> [DIRECTIONS]: Return the full listing unchanged, excluding any images it contains.

> [MATERIAL FOR THE TASK]:
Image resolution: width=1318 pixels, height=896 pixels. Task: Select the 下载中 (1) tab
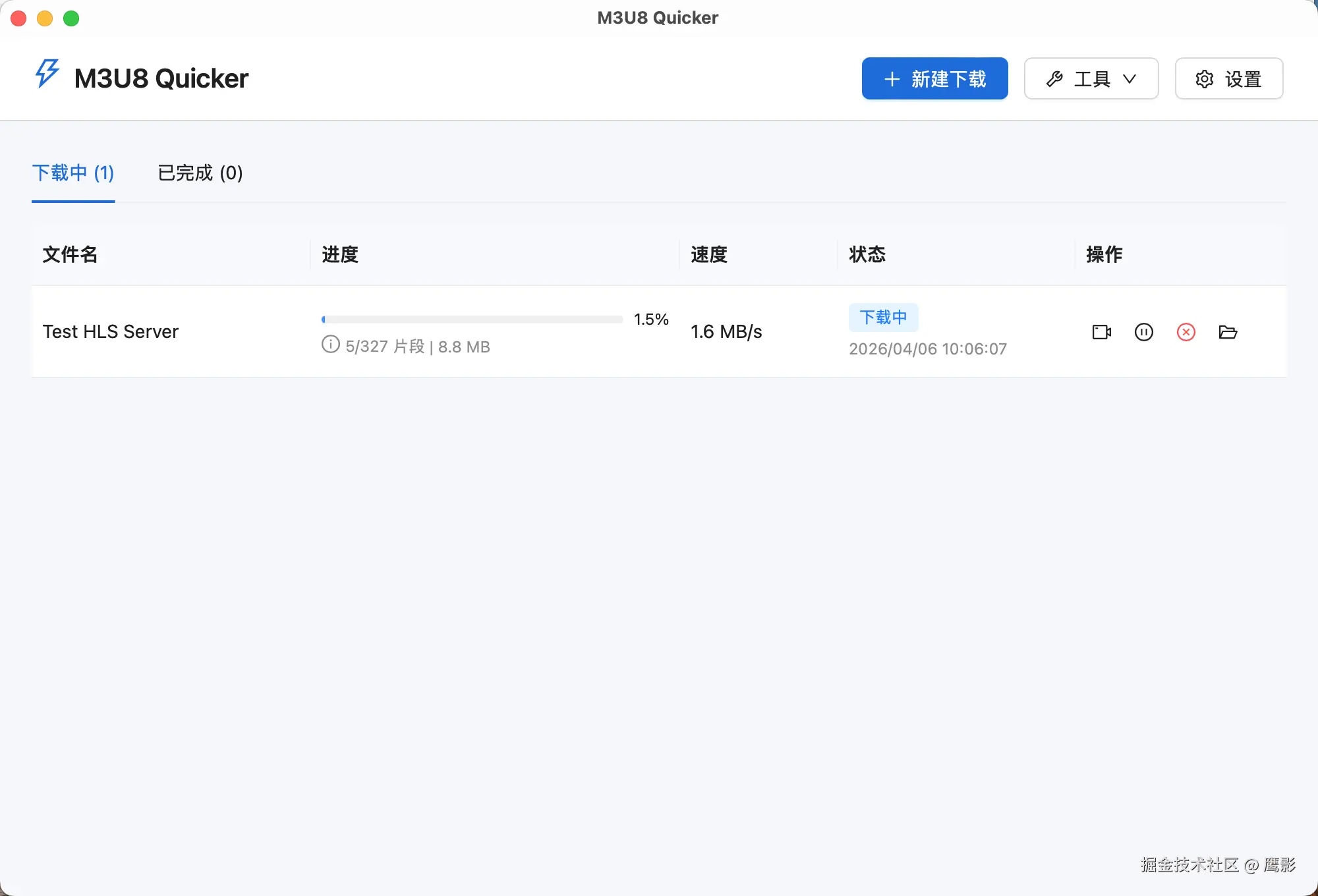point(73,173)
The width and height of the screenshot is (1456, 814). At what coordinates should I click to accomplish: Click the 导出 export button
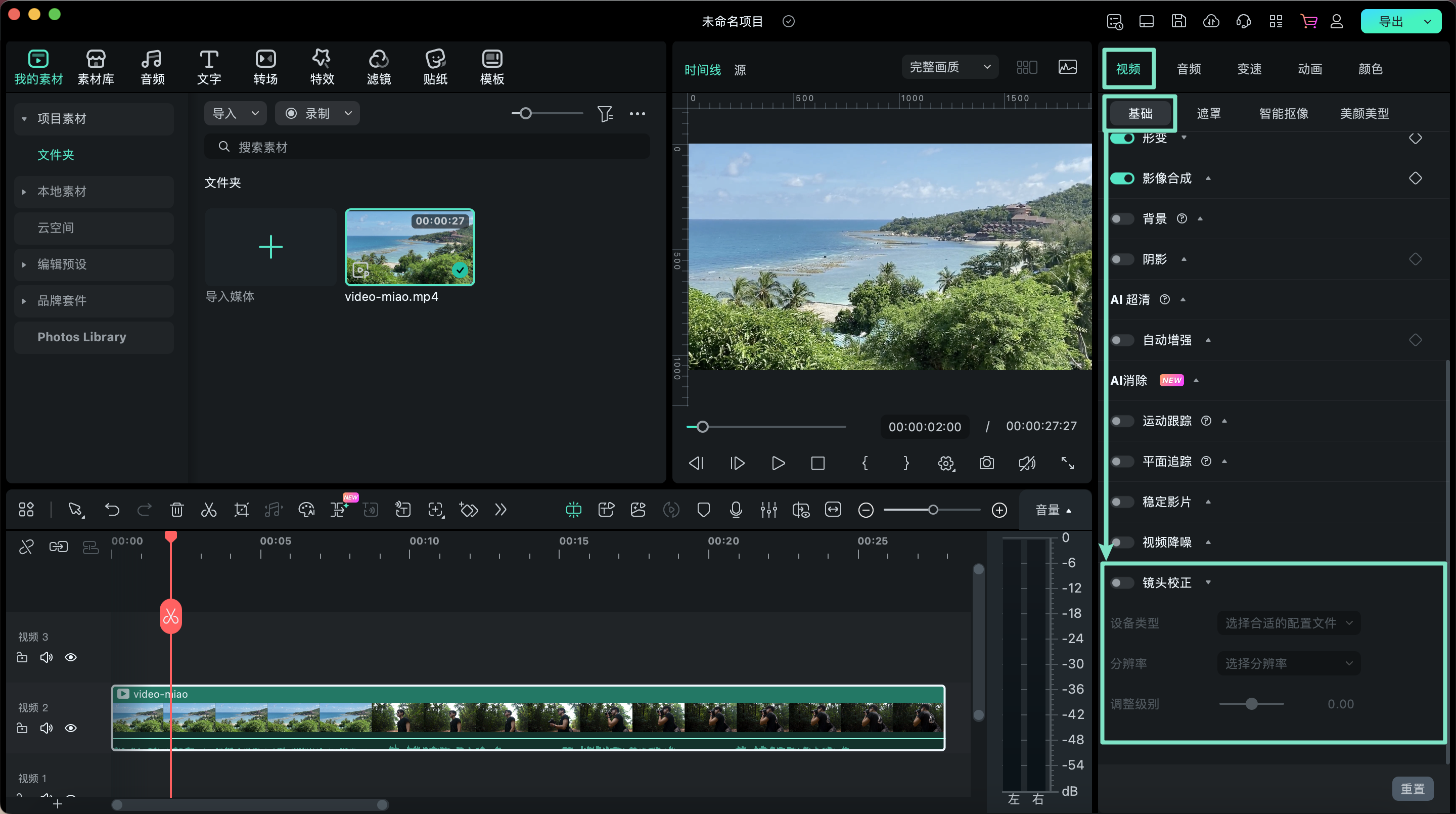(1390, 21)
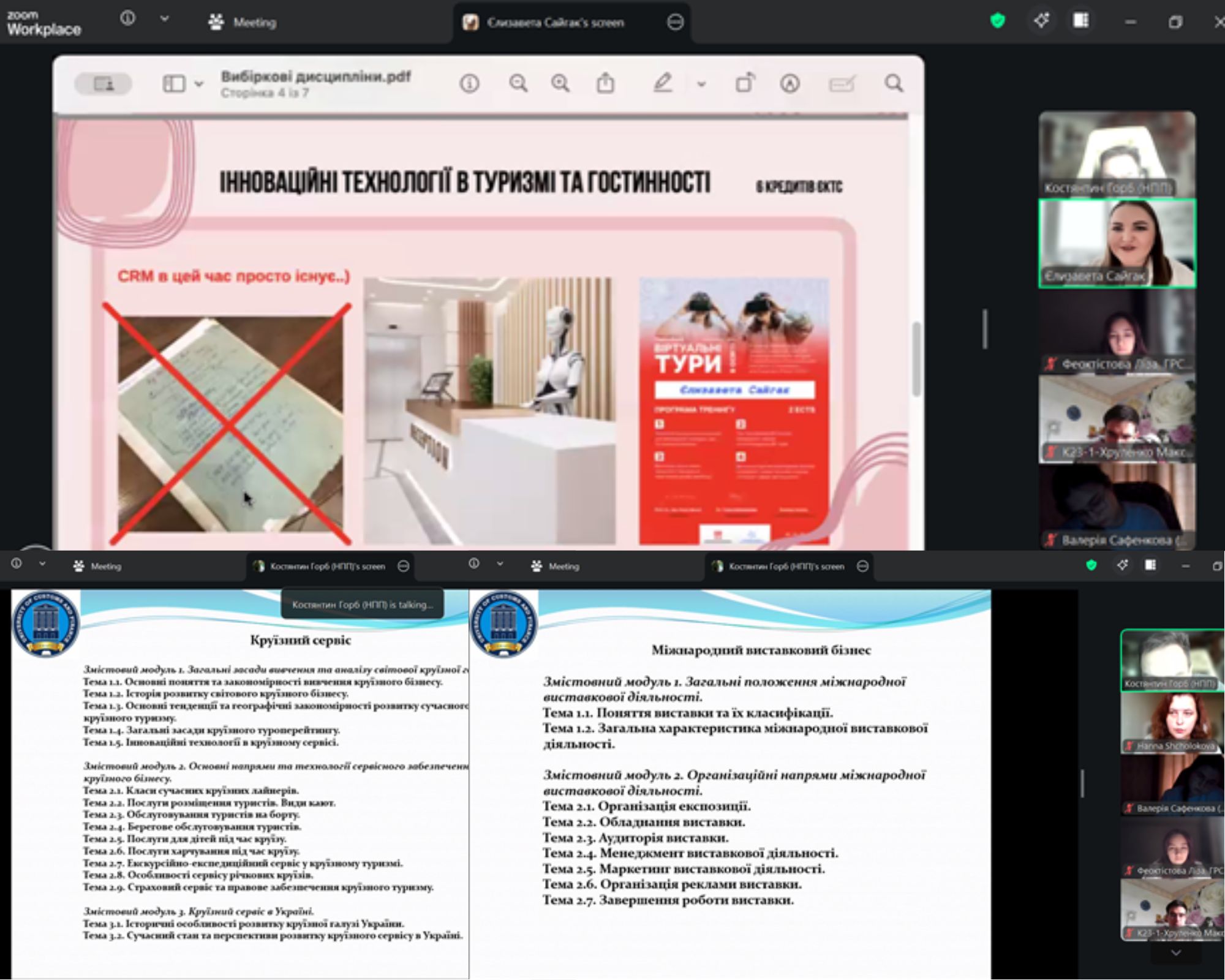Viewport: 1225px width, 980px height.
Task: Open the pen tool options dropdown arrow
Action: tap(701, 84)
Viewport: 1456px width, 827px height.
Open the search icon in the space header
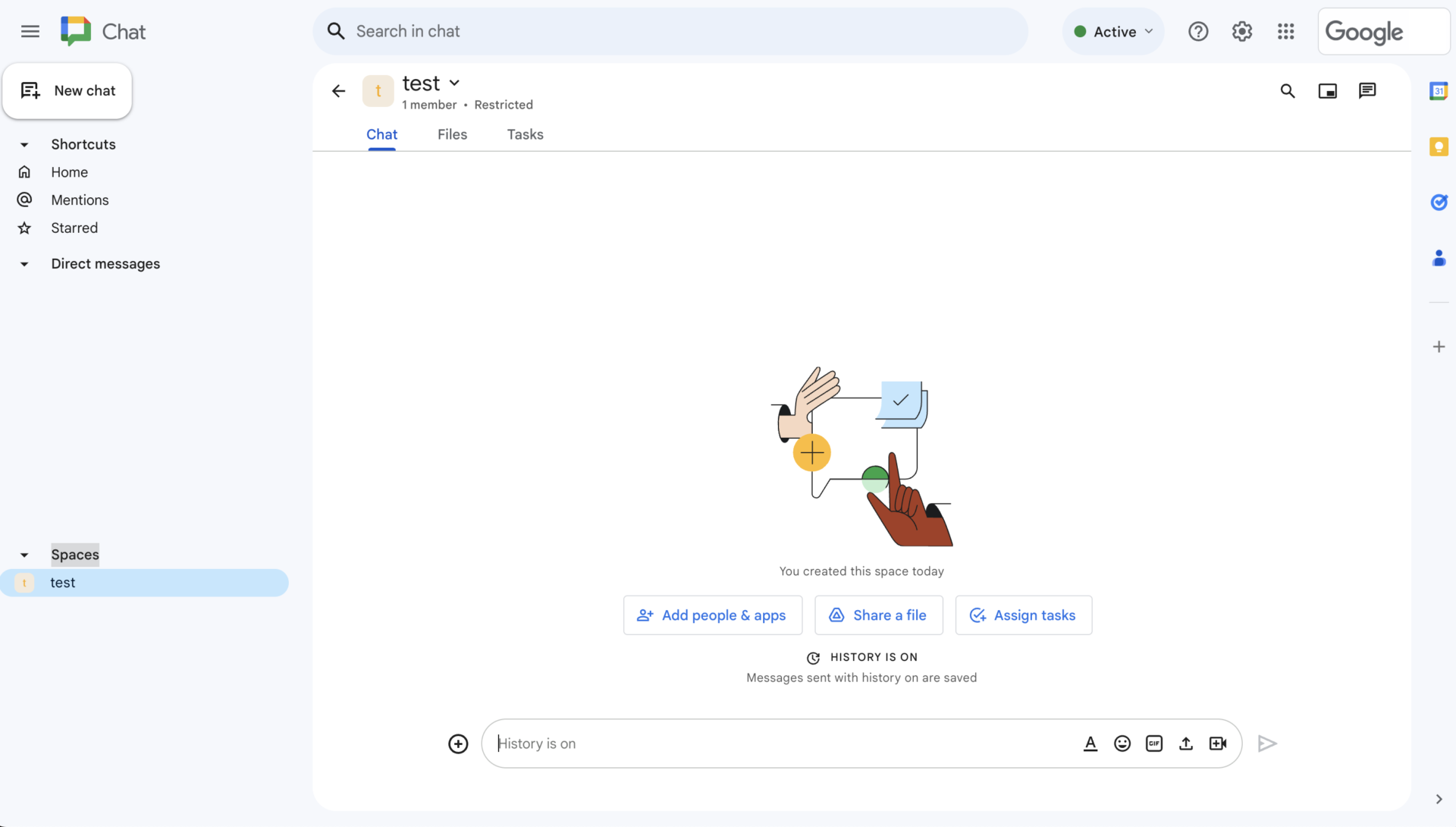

> [PROBLEM SOLUTION]:
Image resolution: width=1318 pixels, height=896 pixels. Task: Select the 下载中 (1) tab
point(73,173)
The width and height of the screenshot is (1456, 814). At what coordinates should I click to accomplish: Click the 导出 export button
(1390, 21)
Viewport: 1225px width, 980px height.
Task: Open the pen tool options dropdown arrow
Action: tap(701, 84)
Viewport: 1456px width, 827px height.
Open the search icon in the space header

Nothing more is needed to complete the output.